K.S. Fu Prize Lecture
The session started with Prof. Anil Jain, IAPR Fellow, introducing Prof. Horst Bunke, IAPR Fellow. Prof. Bunke started his talk by mentioning the revolutionary work of K.S. Fu. He then mentioned the two common approaches to pattern recognition, namely statistical and structural approaches. The former approach mainly makes use of feature vectors, whereas the latter uses strings, trees, and—most importantly—graphs as representatives. The talk continued with a comparison of these approaches.
The advantages of statistical approaches, as Prof. Bunke pointed out, are that they have strong theoretical foundations, and that there are many powerful associated algorithms. Yet, these methods usually use feature vectors of fixed dimensionality (based on the application), and make use of only unary features and not relations.

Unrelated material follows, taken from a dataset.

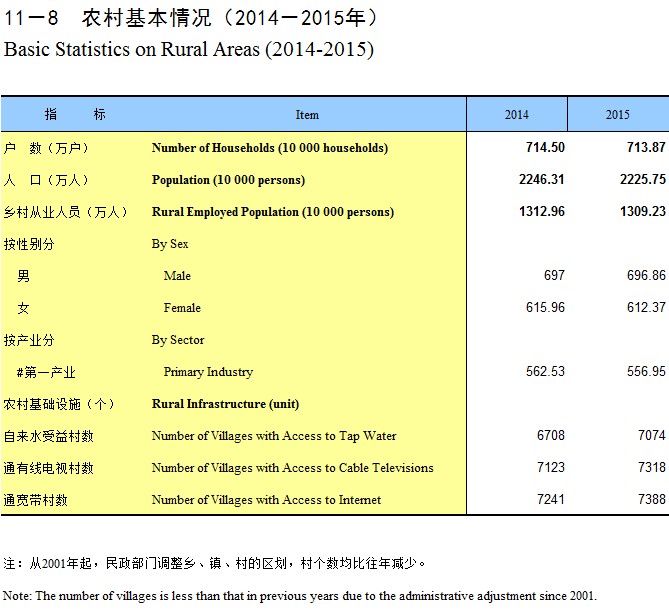Select the Rural Employed Population label
Image resolution: width=669 pixels, height=612 pixels.
coord(272,212)
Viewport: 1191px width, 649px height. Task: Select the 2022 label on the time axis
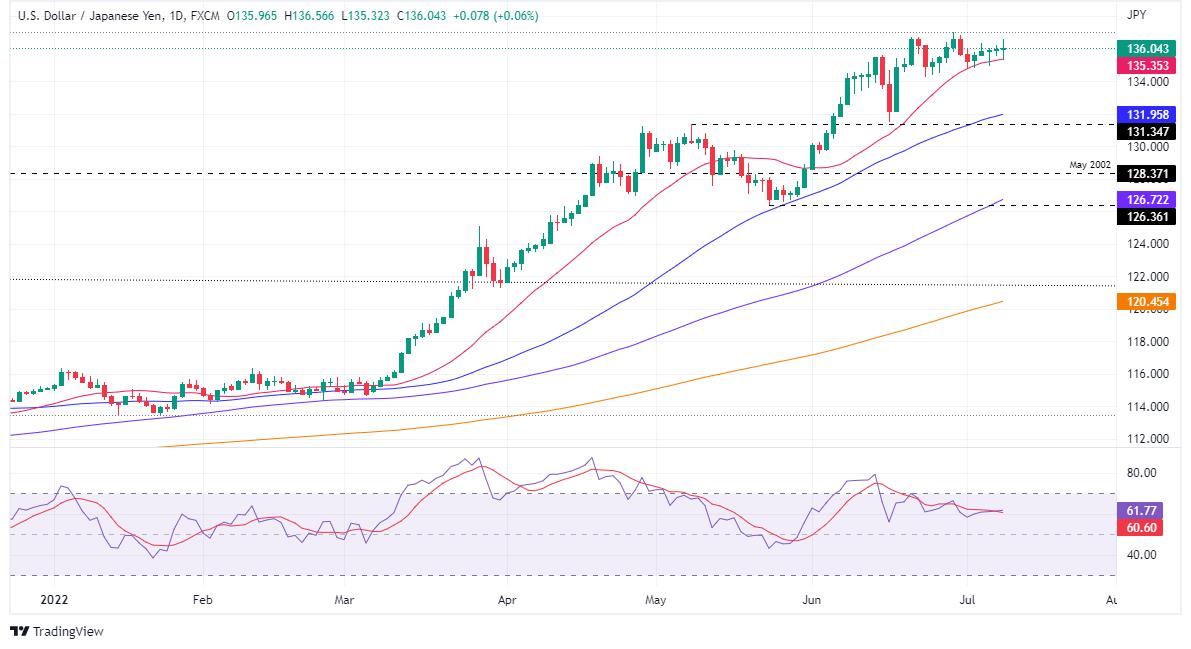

On the other hand, structural approaches have a variable representation size, which is based on the size of the graph, and generally have a higher representational power, Prof. Bunke added. However, unlike the statistical approaches, these methods suffer from a lack of a strong mathematical foundation, and from a lack of algorithmic tools. Prof. Bunke concluded from this argument, that by unifying both approaches, we can come up with stronger methods.
Prof. Bunke then explained what has been done in the so called classical period. He first mentioned the graph edit distance, which is the minimum amount of distortion needed to transform one graph into another. An edit path is defined as the sequence of such distortions as applied to the graph. A cost function associated with each type of distortion is used to estimate a cost for such a path, and the minimal such cost is called the graph edit distance. Finally, Prof. Bunke mentioned that faster algorithms have been discovered for this cost estimation problem.
Prof. Bunke continued his talk with the median graph finding problem, which can potentially represent a set of graphs with a single graph. Basically, by coming up with a distance measure between graphs, it is possible to find a graph either in the graph set or in the universal set that has minimal distance from all the graphs in the set. He gave some examples of handwritten letters where the estimated universal median was a very intuitive representation of the letters. He also showed that the median for graphs has similar properties to its statistical counterpart, i.e. the median graph is also very robust against noise and outliers. He finally mentioned that by making use of such median graphs (possibly by assigning weights to each affecting graph), it is possible to apply some well-known algorithms from the statistical domain, namely k-means clustering and self organizing maps. He concluded his discussion of the classical period with some examples and results on using SOM and k-NN for graphs.
The difference of the modern period, according to Prof. Bunke, is that the unification of statistical and structural methods is pursued in a more systematic manner by using tools such as graph kernels and graph embedding. Prof. Bunke then showed how the well known kernel trick can be applied to graphs by mapping them to points in R^n, i.e. via graph embedding. He mentioned that their favorite method for graph embedding is choosing a subset of graphs at hand and calculating the graph edit distance of all the graphs with the selected subset, forming a distance vector, describing the position of the graph in the so called dissimilarity space.
To demonstrate the efficiency of these methods, Prof. Bunke showed a few classification results of experiments conducted on several distinct data set types. For most of these data sets, which include handwritten letters, digits, fingerprints, web data, protein data, and molecular structures, the graph embedding method shows significant improvement over k-NN and SVM based on basic similarities.
After mentioning some additional work and literature surveys on graphs, Prof. Bunke went over some current activities in this area. He especially emphasized that the power of graphical representations is not fully explored for some sequential problems, such as handwriting recognition, where traditionally HMMs are used.
Prof. Bunke concluded his talk with a short summary and answered some questions regarding the time complexity of graph matching and the problem dependency of similarity measures for graphs. He said that currently, graphs with 1000 nodes can be matched in seconds using approximate methods, and that the similarity measure is always problem dependent.
Professor King-Sun Fu was instrumental in the founding of IAPR, served as its first president, and is widely recognized for his extensive contributions to the field of pattern recognition.
The K.S. Fu Prize is a biennial award that is given to a living person in the recognition of an outstanding technical contribution to the field of pattern recognition.
This year’s recipient was
Prof Horst Bunke, IAPR Fellow,
Research Group on
and Artificial Intelligence IAM, University of Bern, Switzerland
Prof. Horst Bunke presenting the K.S. Fu Prize Lecture at ICPR 2010.